The Sennheiser Momentum True Wireless and B&O PLAY E8 2.0 are very similar headphones, even in design. They have the same style and perform quite similarly in most of our tests. However, the E8 are significantly more comfortable and have slightly longer battery life, with a useful auto-off timer. On the other side, the Sennheisers have better wireless range, support lower latency codecs, and offer a better EQ.
The B&O PLAY E8 2.0 is slightly better than their previous mode, but won’t be worth the upgrade if you already purchased the first model. Their case now supports wireless charging, and their treble range is slightly more accurate but is still very sibilant.
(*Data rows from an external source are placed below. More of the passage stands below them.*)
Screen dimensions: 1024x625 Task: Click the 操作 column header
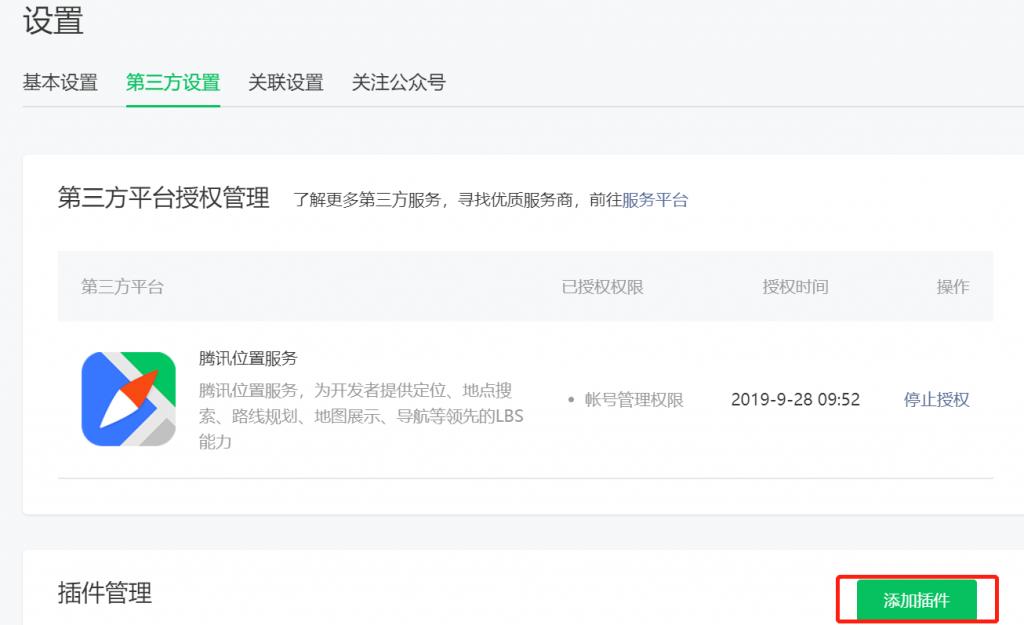click(x=951, y=287)
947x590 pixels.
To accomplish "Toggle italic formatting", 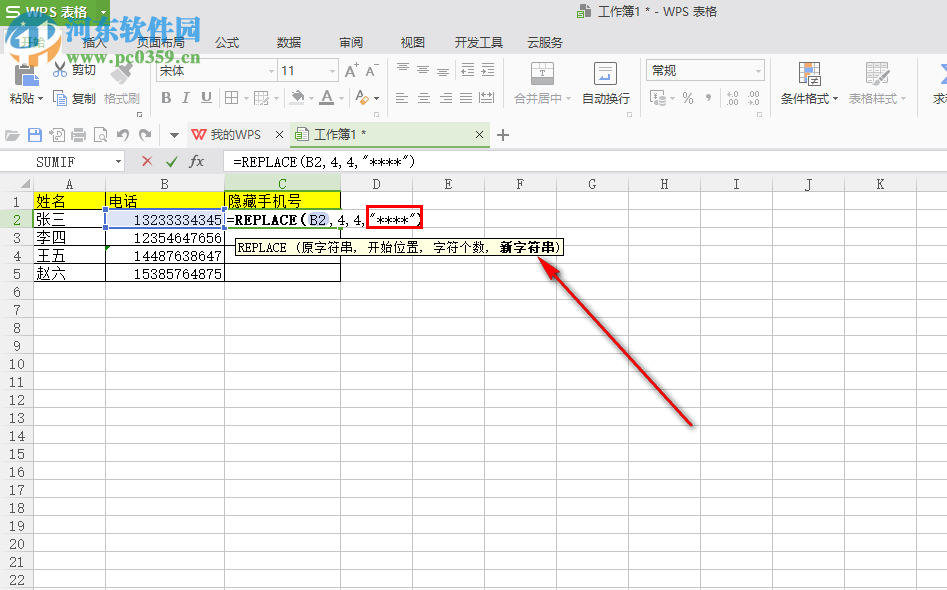I will coord(187,98).
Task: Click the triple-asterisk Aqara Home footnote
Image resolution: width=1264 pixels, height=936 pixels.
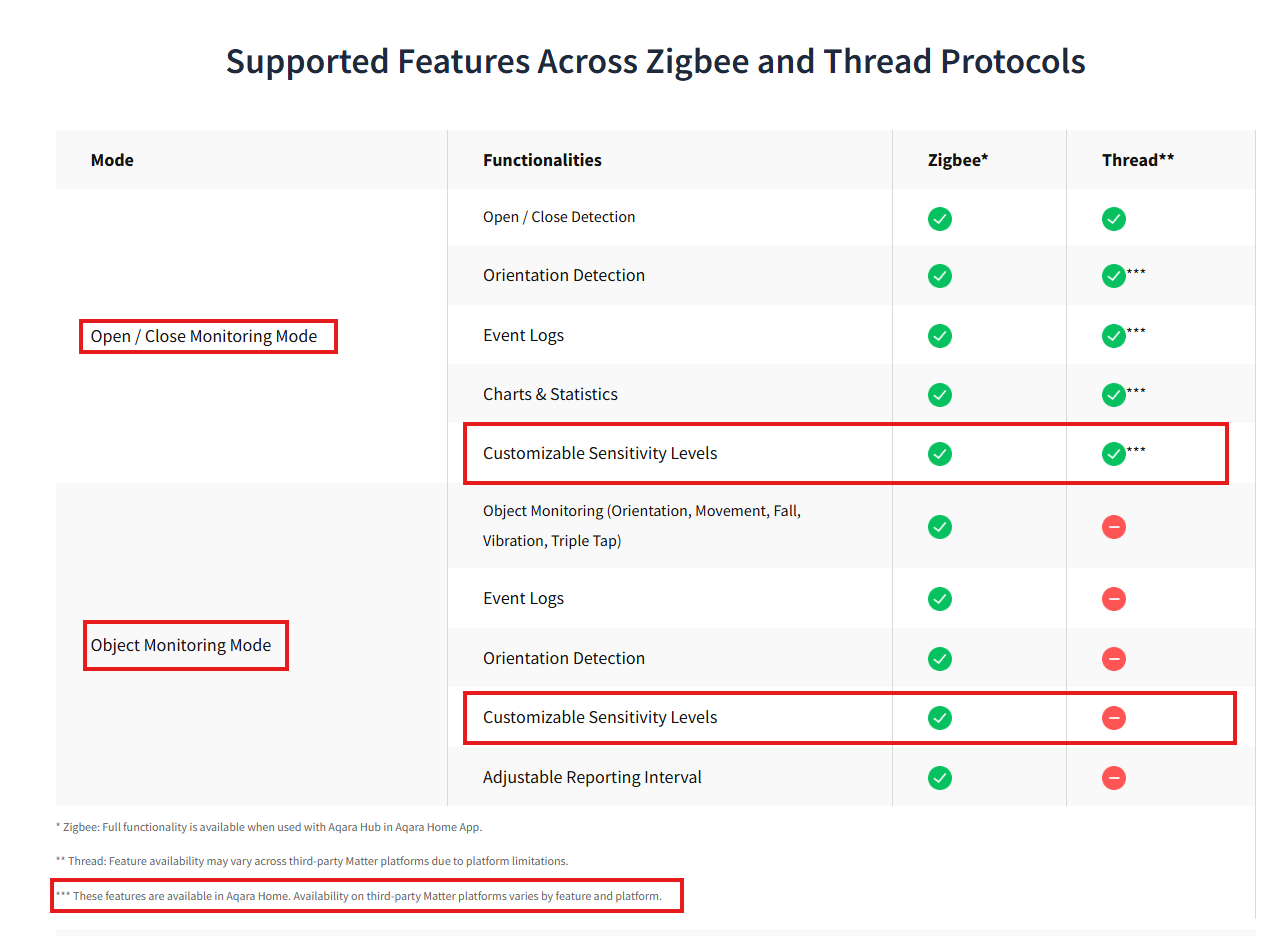Action: [x=359, y=896]
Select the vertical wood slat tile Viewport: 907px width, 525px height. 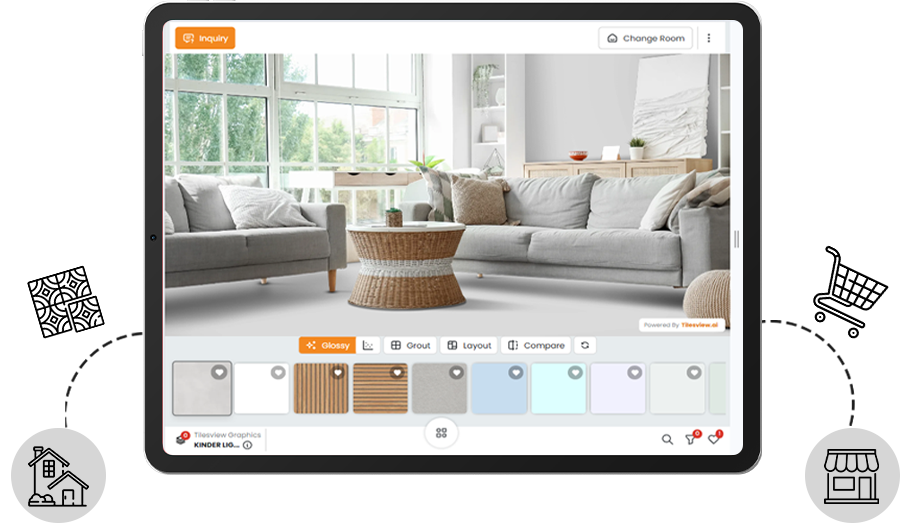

However, the 2.0 model now has significantly higher latency than the first B&O PLAY E8 variant. Other than that, the two models are pretty much identical.
The B&O PLAY E8 2.0 are a better truly wireless headset than the Apple AirPods. The E8 have a more isolating in-ear fit that also translates into a better bass range thanks to the better seal they create in your ear. The E8 also have a customizable sound and better app support than the Apple AirPods, even on iOS devices. They also have a better control scheme that gives you all the essential functions, whereas the AirPods rely heavily on voice-enabled controls which is not always practical. On the other hand, the AirPods have longer cumulative battery life at 25+ hours compared to the E8’s 15 hours at best. The AirPods also have a more reliable wireless connection with greater range and better latency than the E8, especially on iOS devices.
The B&O PLAY E8 2.0 are better truly wireless headphones than the Bose SoundSport Free. The E8 have a more compact and premium looking design than the Bose. They also have a smaller case that's easier to carry around and a better control scheme, although it can be a little confusing at first. The E8 also have a customizable sound thanks to their app support, better isolation than the Bose due to their closed-back in-ear fit, and a slightly better battery performance with a faster charge time. On the other hand, the Bose have an earbud fit that some will find more comfortable than the fit of the E8. The Bose also have a better-balanced sound out of the box, which may not even require an EQ for most tracks.